Romans

by Rev. Julian Duckworth

Romans is one of Paul’s epistles or letters to the communities of the young Christian church. It comes first – after the Gospels and the book of Acts – and it is widely held to be the greatest of Paul’s writing. It is highly theological and it touches on many of the Christian Church’s core beliefs on God’s judgment on sin and God’s saving righteousness in Jesus Christ. It has 16 chapters and it is written to the Christian churches in Rome.

Romans was probably written for churches that included both Jewish and non-Jewish Christians. This explains some of Paul’s themes in Romans: Does obeying the Law make one right with God? Is Abraham the father of both Jewish and non-Jewish Christians? What is the relationship between sinfulness and the Law? If all may be saved, then is Israel still God’s people?

Paul may well have written Romans because of tensions that broke out between Jewish and non-Jewish Christians, so that they would be united in the gospel he preached, and would see how the gospel addressed the issues that were dividing them. He also wrote to the church in Rome – the westernmost Christian church at that time – because he wanted the gospel to extend further west, especially to Spain, and he wanted Rome to be a united church.

The major themes in Romans include: the righteousness of God; man’s unrighteousness and sin; God’s righteousness in the death of Jesus Christ; Christ’s triumph over Adam’s original sin; the triumph of grace over the power of both the Law and sin; Israel’s rejection of God’s saving promises; God’s plan for true believers; the need for complete dedication to God; the marks of the Christian community; various ways in which to treat each other, and the example of Jesus Christ.

Paul emphasises that obeying the Law does not bring righteousness, which leads on to the importance of ‘faith’. At the outset, he quotes the Scriptures, that ‘the righteous shall live by faith.’ Faith as mere belief, implying that good works are not involved in our salvation, is not Paul’s emphasis. The Law by itself does not save because it is only outward obedience, but true righteousness includes the follow-through from faith as it changes one’s life. The earlier Scripture above can be alternatively translated, ‘The one who by faith is righteous, shall live.’

‘Grace’ in later Christianity became seen as the whole activity of God – not of man – to endow a person with salvation, in place of the Law and in place of one’s effort not to sin. Paul does not go as far as that. He says that grace – abounding grace – is the gift of God to a person, but it is given to bring such a person into the realisation of his sinful condition and his need to turn to God and to live in and from God. It requires a personal change.

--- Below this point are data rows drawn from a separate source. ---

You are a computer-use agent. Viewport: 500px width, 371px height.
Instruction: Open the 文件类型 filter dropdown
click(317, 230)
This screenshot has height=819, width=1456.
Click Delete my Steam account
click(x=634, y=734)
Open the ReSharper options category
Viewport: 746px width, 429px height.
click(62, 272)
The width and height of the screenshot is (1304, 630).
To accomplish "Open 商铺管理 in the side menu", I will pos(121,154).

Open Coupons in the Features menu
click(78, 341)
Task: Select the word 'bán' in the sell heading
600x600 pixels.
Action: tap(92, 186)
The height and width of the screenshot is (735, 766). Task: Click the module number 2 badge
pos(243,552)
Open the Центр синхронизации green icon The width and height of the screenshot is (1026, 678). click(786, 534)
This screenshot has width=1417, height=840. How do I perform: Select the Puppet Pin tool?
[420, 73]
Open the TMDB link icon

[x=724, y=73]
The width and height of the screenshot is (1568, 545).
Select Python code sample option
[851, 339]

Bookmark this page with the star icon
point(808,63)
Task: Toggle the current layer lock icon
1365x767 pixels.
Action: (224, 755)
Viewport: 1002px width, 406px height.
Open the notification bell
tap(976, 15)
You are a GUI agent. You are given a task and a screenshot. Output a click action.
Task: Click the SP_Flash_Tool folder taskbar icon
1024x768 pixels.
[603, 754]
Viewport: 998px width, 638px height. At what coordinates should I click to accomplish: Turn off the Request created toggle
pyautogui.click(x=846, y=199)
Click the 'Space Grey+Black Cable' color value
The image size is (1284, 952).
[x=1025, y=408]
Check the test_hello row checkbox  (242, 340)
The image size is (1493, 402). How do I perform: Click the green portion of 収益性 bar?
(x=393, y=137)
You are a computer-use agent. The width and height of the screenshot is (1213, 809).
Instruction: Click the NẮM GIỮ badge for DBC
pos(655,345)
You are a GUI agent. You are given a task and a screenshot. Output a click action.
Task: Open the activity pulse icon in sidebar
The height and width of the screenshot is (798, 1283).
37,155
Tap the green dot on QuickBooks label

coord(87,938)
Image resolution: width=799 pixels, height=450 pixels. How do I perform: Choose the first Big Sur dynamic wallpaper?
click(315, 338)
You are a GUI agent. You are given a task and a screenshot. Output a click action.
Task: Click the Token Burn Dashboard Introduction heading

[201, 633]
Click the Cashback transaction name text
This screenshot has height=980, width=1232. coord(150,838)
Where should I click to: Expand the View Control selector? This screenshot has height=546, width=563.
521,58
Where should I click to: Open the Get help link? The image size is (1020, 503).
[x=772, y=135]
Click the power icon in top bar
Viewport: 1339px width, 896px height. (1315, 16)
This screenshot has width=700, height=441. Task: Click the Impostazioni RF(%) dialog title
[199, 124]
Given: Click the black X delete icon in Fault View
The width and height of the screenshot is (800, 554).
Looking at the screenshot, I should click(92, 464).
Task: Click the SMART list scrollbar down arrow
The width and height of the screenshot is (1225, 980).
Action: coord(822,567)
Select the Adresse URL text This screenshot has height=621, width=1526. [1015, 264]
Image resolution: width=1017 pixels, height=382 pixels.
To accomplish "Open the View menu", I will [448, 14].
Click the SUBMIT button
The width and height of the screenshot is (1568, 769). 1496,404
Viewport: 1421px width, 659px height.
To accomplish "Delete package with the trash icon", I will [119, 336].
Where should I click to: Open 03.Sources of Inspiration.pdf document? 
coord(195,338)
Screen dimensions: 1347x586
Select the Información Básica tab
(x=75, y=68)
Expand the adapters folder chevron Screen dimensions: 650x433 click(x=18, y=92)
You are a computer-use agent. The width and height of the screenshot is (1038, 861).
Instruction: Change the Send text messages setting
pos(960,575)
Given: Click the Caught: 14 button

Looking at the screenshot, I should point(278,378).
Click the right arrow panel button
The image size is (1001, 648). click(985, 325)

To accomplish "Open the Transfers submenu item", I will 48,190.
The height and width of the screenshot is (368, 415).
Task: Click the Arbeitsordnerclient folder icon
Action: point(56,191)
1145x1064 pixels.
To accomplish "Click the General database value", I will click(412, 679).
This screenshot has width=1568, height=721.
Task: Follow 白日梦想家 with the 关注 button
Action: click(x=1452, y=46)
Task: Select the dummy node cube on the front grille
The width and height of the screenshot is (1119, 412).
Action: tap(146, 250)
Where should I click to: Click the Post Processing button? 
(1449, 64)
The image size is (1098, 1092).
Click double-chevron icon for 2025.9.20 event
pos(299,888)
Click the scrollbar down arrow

‘Jesus Christ’ is not the main focus in Romans – it comes more in other epistles – and Paul’s frequent use of the term ‘Son of God’ doesn’t come across in Romans as a separate person in the Godhead, but more as God being fully present in Christ. It is other epistles and even more later Christian theology which changed the idea of ‘Son of God’ from being God in human form to God the Father and God the separate Son.

Romans has many excellent verses. Here are two:
“And we know that for those who love God all things work together for good.” (8.28)
“Do not be conformed to this world but be transformed by the renewing of your mind, that by testing, you may discern what is the will of God, what is good and acceptable and perfect.”